Tra i benefici aggiuntivi si trovano anche agevolazioni per spese scolastiche, sanitarie e sportive, oltre alla possibilità di accesso a fringe benefits aziendali subordinati alla condizione di figlio a carico. La perdita di tale status si verifica al superamento dei limiti di reddito stabiliti o con il raggiungimento di età che, secondo legge, esclude le detrazioni. Non esiste distinzione, ai fini fiscali, tra un figlio con lavoro dipendente e uno con partita IVA: ciò che conta è il reddito complessivo lordo. Anche chi adotta il regime forfettario rientra, naturalmente, nel calcolo del limite. Infine, è utile specificare che le detrazioni possono essere suddivise tra i genitori, oppure attribuite interamente a uno solo, in base alla possibilità di usufruirne.

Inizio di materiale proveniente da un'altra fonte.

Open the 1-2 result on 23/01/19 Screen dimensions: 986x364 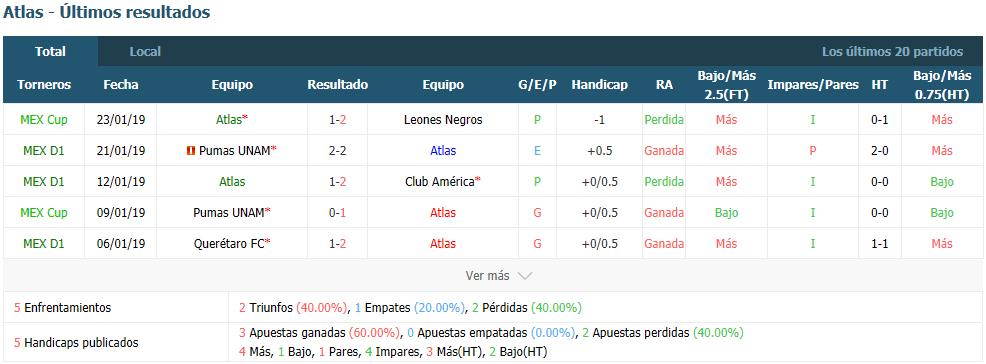coord(337,119)
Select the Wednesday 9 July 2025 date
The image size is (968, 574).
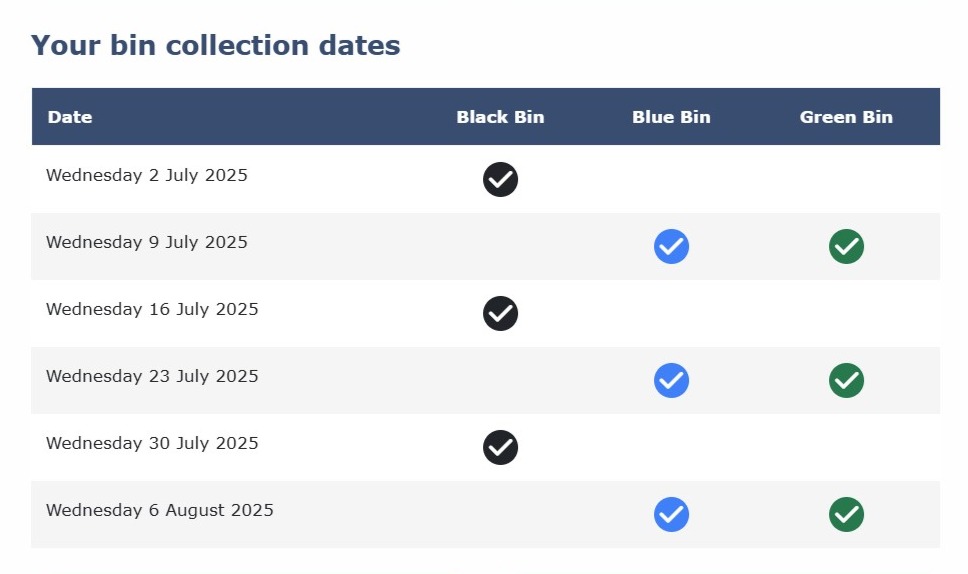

Figli con partita Iva: ecco fino a quanto possono fatturare per essere ancora considerati a carico
Abbiamo chiarito, dunque, che non rileva la tipologia di lavoro svolto dal figlio, sia esso dipendente o autonomo con partita IVA: ciò che conta, ai fini fiscali, è il reddito complessivo percepito, e cioè quanto si guadagna o fattura in un anno. Ma fino a quale importo si può guadagnare senza perdere lo status di fiscalmente a carico? L’Agenzia delle Entrate ha risposto a questo quesito, posto da una contribuente con una figlia specializzanda in medicina, titolare di partita IVA, che nel 2024 ha percepito circa 200 euro per alcune sostituzioni. Attraverso la “Posta di FiscoOggi“, l’Agenzia ha precisato che, secondo quanto previsto dall’articolo 12 del TUIR – Testo unico delle imposte sui redditi, come modificato dalla legge n. 207 del 2024, possono essere considerati a carico i figli con reddito complessivo lordo non superiore a 2.840,51 euro, fino al compimento del 30° anno di età.
Tuttavia, per i figli che non superano i 24 anni, la soglia massima è elevata a 4.000 euro annui, sempre al lordo degli oneri deducibili. È importante sottolineare che per accedere a questa soglia agevolata non è necessario che il figlio resti sotto i 24 anni per tutto l’anno. Basta infatti che abbia avuto meno di 25 anni anche solo per una parte del periodo d’imposta, poiché si applica il principio di unitarietà dell’anno fiscale. Nel caso della figlia specializzanda, dunque, il reddito percepito – pari a circa 200 euro – resta ampiamente sotto la soglia prevista dalla legge, purché quest’ultima abbia un’età non superiore ai 30 anni.